• _Entries provided_
──────
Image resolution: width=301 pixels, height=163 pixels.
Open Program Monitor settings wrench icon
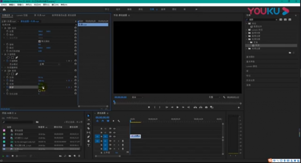pos(224,97)
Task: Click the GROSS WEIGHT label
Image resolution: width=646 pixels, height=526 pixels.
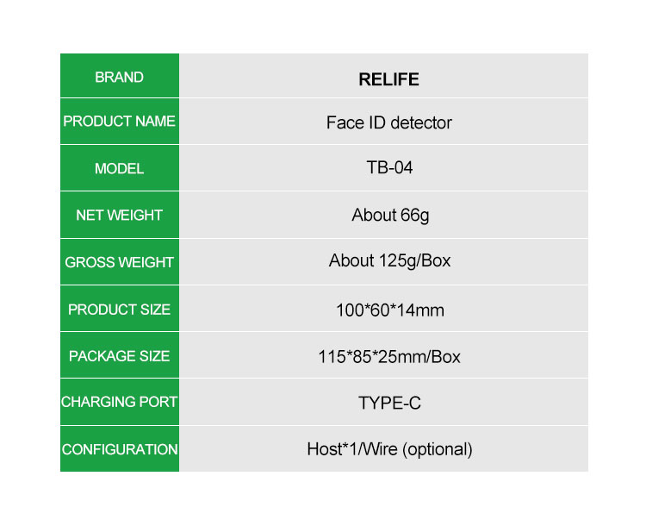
──────
• _Task description_
Going through the data above, return each line with the word "resolution".

• _Result of this exercise_
Image resolution: width=301 pixels, height=163 pixels.
Image resolution: width=646 pixels, height=526 pixels.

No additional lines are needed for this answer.